■ **Work request**: Print, exactly and with no pictures, the line containing "Viewport: 723px width, 493px" and each line after it to the end of the entries below.

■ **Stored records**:
* * * *
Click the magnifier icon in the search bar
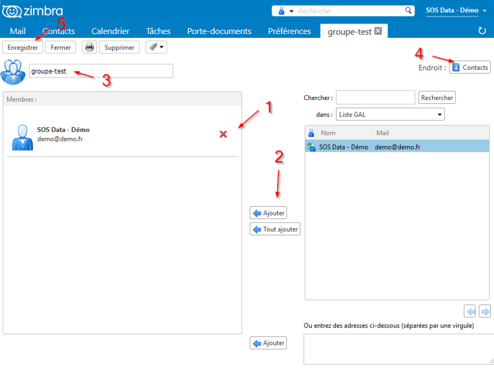This screenshot has height=370, width=494. coord(409,10)
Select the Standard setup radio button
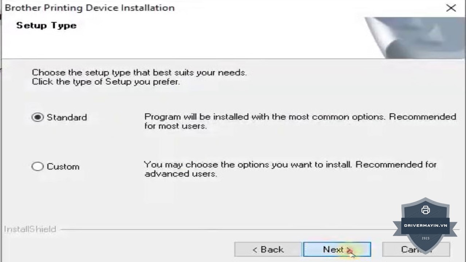466x262 pixels. pyautogui.click(x=37, y=117)
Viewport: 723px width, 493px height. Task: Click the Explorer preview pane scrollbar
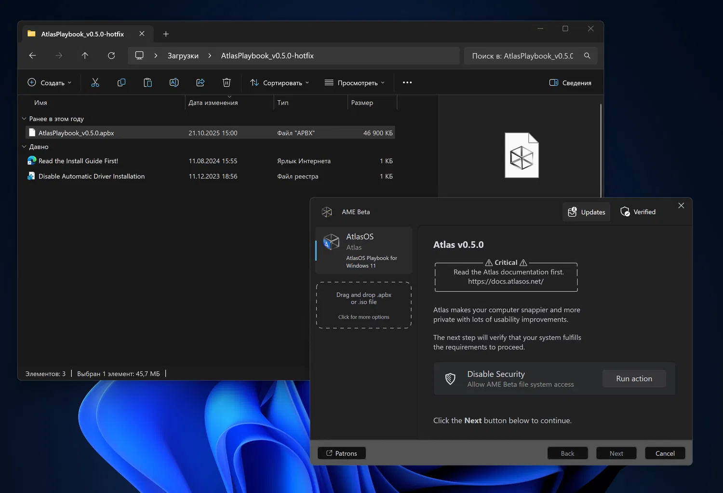(601, 150)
* * * *
■ **Task response**:
Viewport: 723px width, 493px height. Task: Click the Explorer preview pane scrollbar
(601, 150)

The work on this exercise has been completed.